VZV ORF12 protein activates Akt. (A) HEK293T cells were transfected with plasmids expressing the VZV ORF12 or ORF13 protein containing a V5 epitope tag at the C terminus of the protein, c-Src (a known activator of Akt), or pcDNA3.1 (empty vector control). After 48 h, cells lysates were immunoblotted with antibody to p-Akt, p-ERK1/2, V5, Akt, ERK1/2, or actin. Molecular mass markers are shown on the left. (B) MeWo cells were transfected with plasmids expressing c-Src, pcDNA3.1, or the VZV ORF12 protein. Forty-two hours later, cells were treated with LY294002 at 20 μM or DMSO (the solvent for LY294002) for an additional 6 h, and cell lysates were immunoblotted with antibodies to p-Akt (T308) or actin.

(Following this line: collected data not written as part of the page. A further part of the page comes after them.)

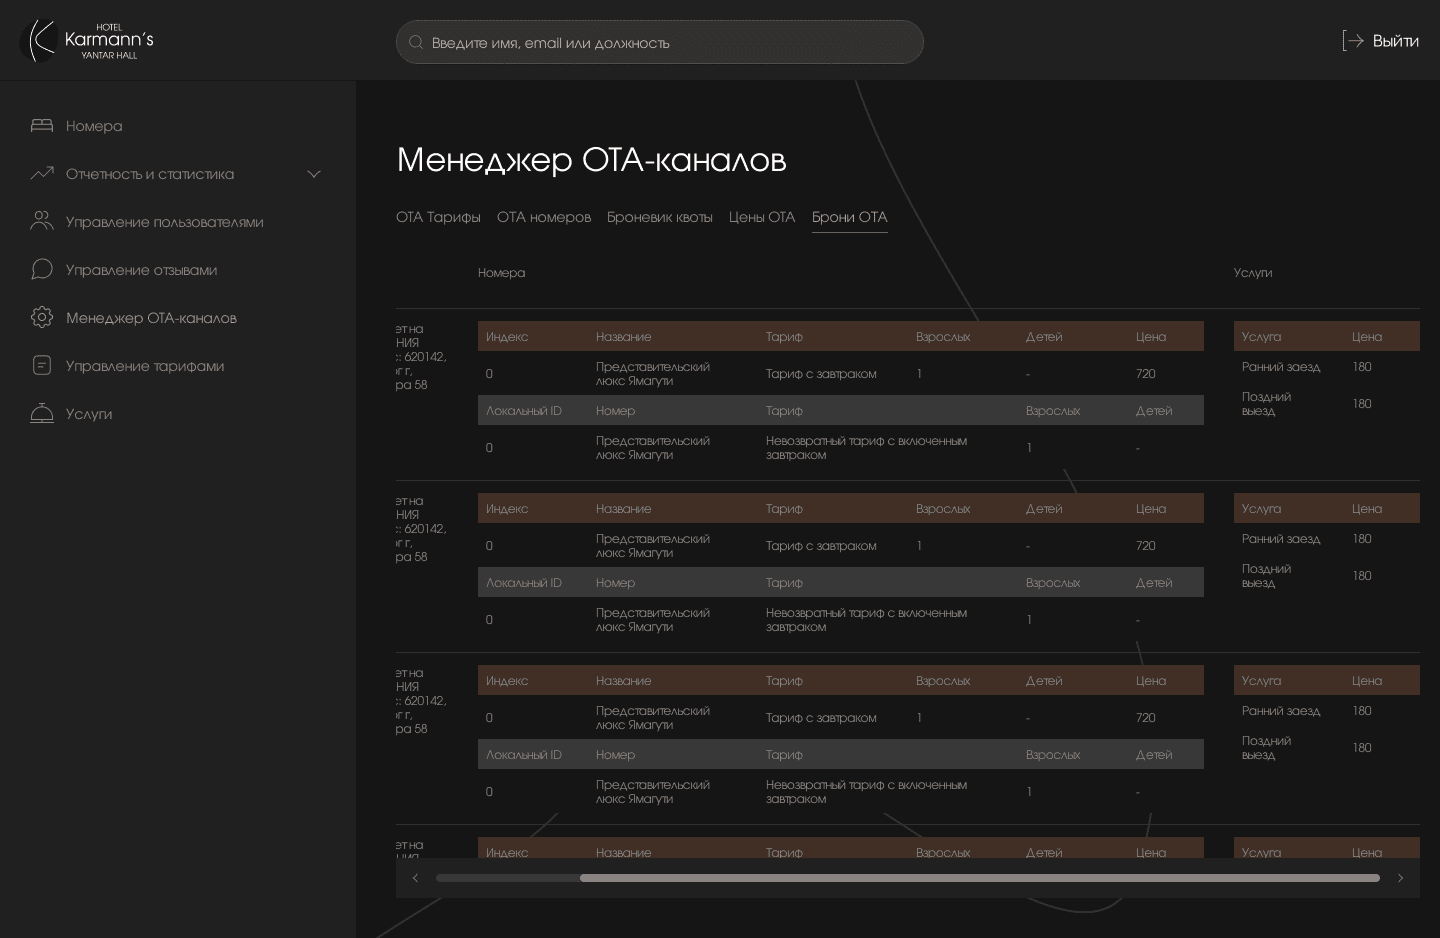Screen dimensions: 1440x938
Task: Focus the name, email or position search field
Action: 670,43
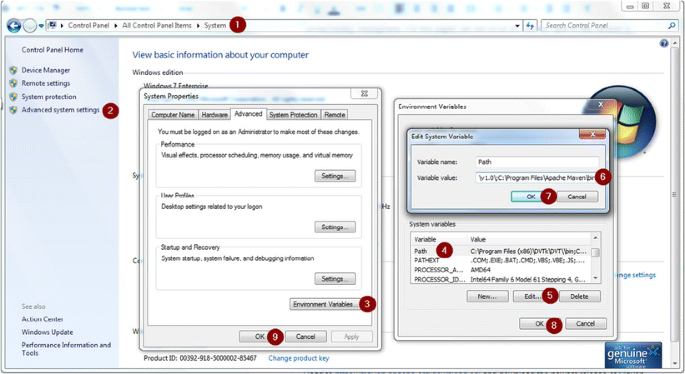Open Device Manager from sidebar
Viewport: 685px width, 374px height.
click(46, 70)
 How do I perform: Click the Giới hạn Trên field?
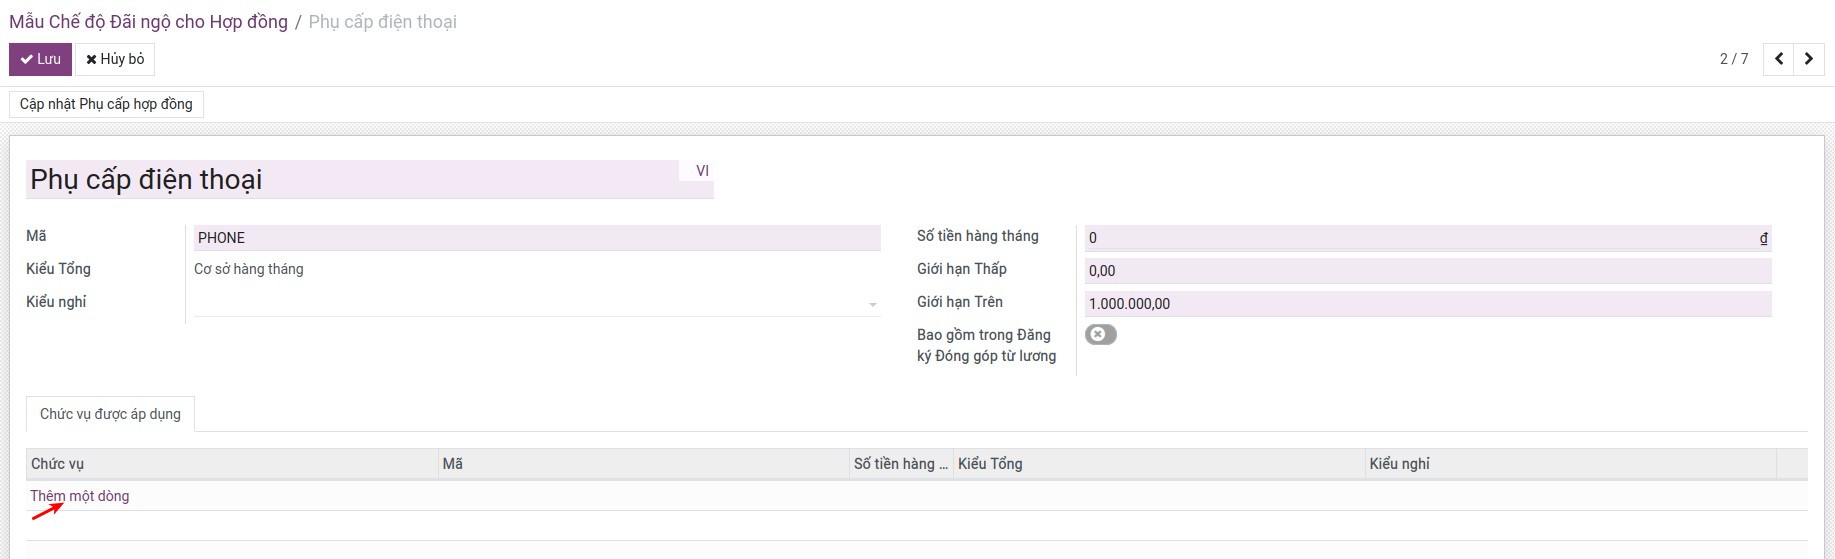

To further confirm the ability of ORF12 protein to activate the PI3K/Akt pathway, MeWo cells were transfected with plasmids expressing ORF12 protein, c-Src, or empty vector, and after 48 h, the transfected cells were treated with the PI3K inhibitor LY294002 or dimethyl sulfoxide (DMSO) (the solvent for LY294002) for 6 h. Expression of ORF12 protein or c-Src resulted in increased phosphorylation of Akt compared with empty vector (Fig. 1B). The inhibition of PI3K activity by treatment of the cells with LY294002 reduced phosphorylation of Akt by either ORF12 protein or c-Src to levels similar to those observed with empty vector. Altogether, these results indicate that ORF12 protein activates Akt and that the activation is PI3K dependent.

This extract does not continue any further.